## WHAT IS REQUIRED
Pictures aside, the output must consist of the lines from the one containing "Viewport: 1600px width, 863px" through the end of the data, reproduced exactly.

## EXTRACTED ENTRIES
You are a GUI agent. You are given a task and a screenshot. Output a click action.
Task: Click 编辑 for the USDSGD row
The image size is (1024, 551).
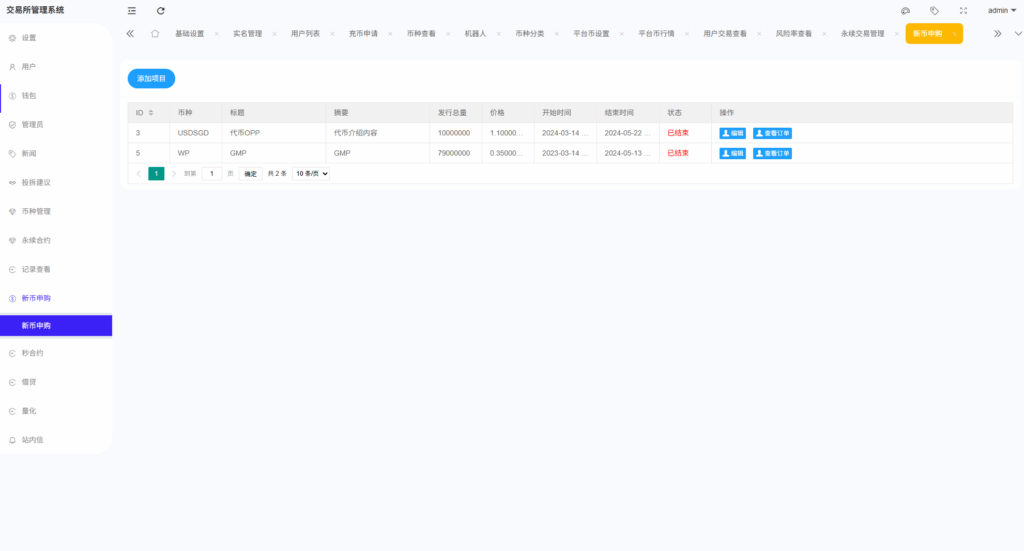[732, 133]
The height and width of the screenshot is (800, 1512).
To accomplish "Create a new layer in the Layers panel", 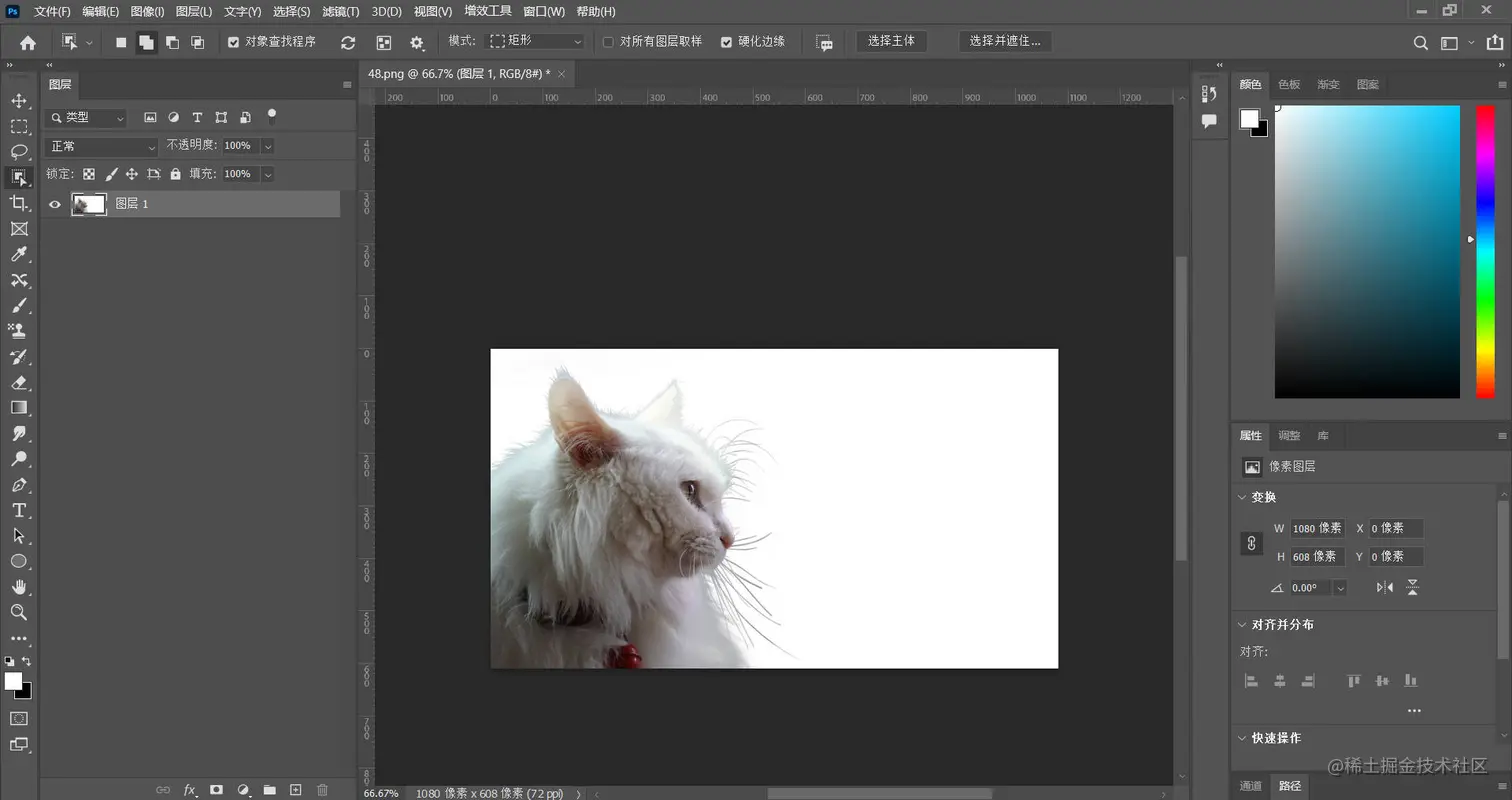I will [x=296, y=790].
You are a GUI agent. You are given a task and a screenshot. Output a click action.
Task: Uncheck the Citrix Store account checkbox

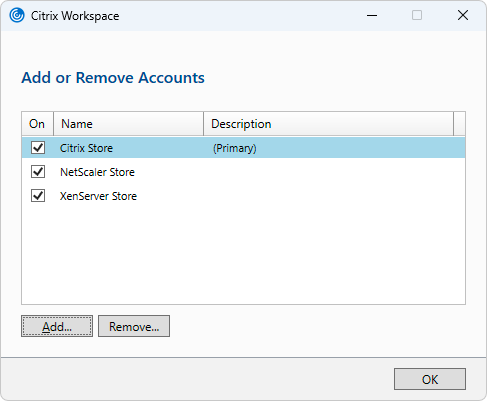(x=38, y=147)
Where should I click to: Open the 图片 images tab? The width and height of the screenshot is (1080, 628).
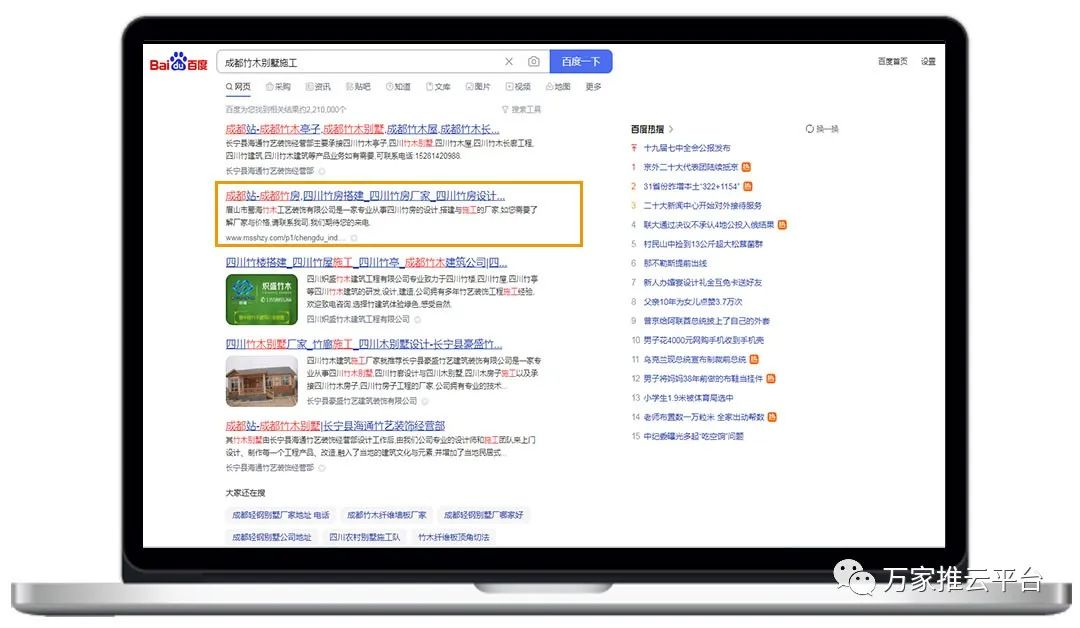478,87
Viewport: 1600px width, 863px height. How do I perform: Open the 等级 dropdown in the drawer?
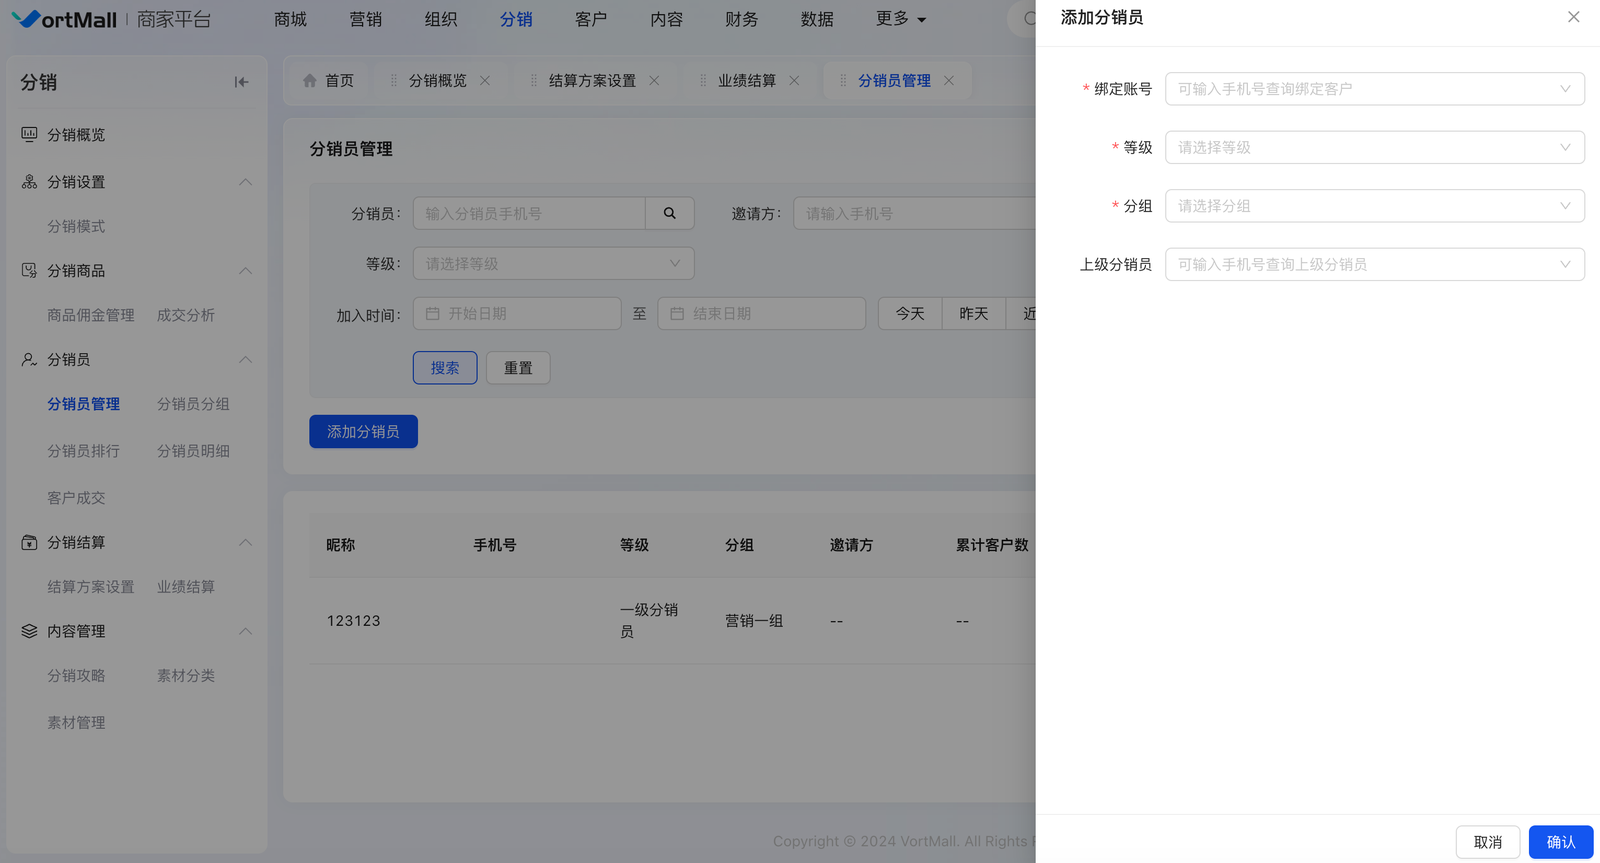1374,147
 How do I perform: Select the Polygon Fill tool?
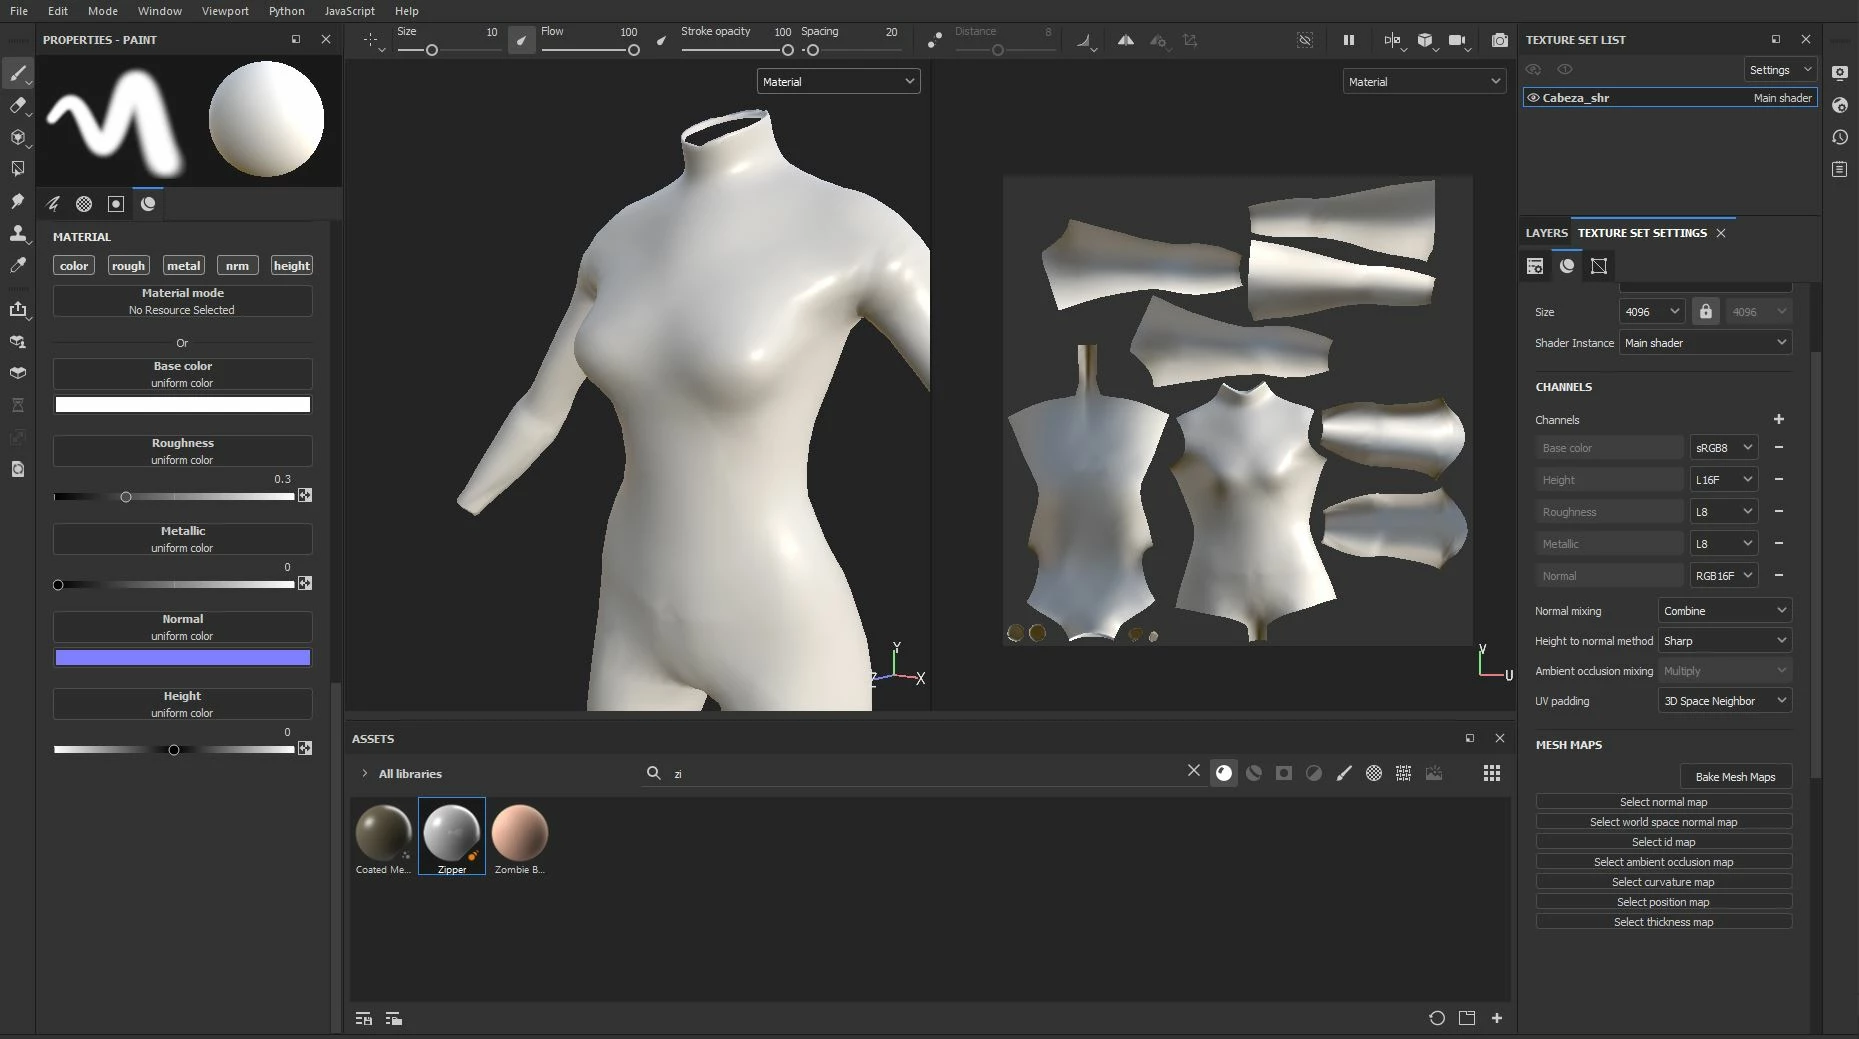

## YOUR SOLUTION
Viewport: 1600px width, 863px height. How do I perform: Open the 等级 dropdown in the drawer?
1374,147
 How do I perform: Select the Polygon Fill tool?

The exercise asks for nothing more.